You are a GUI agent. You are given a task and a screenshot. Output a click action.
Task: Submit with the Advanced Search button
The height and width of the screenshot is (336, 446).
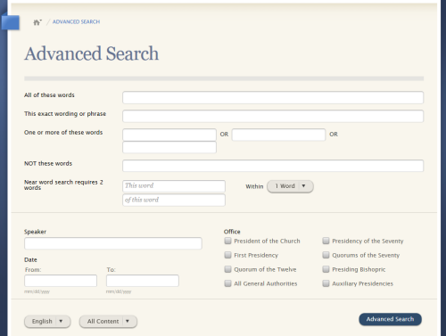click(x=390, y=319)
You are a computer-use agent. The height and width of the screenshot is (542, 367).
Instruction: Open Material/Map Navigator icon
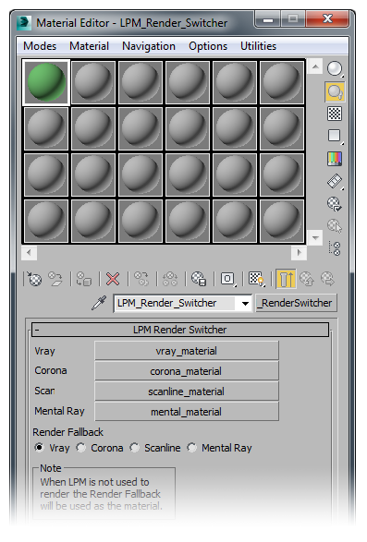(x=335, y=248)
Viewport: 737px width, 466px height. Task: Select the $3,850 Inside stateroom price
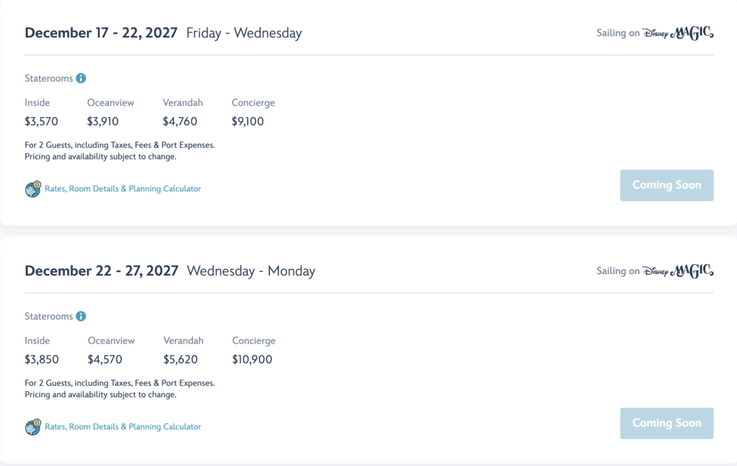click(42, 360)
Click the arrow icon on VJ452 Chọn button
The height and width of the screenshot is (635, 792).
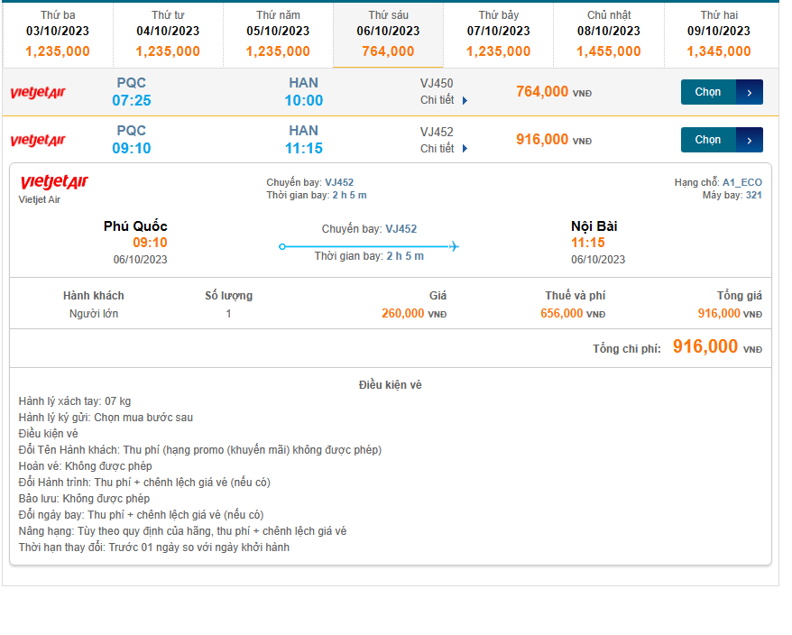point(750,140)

*****

**PROBLEM TO SOLVE:** Scan the entries above and show each line that contains the word "agent".

**RESULT:**
You are a GUI agent. You are given a task and a screenshot. Output a click action.
You are a computer-use agent. The height and width of the screenshot is (542, 367).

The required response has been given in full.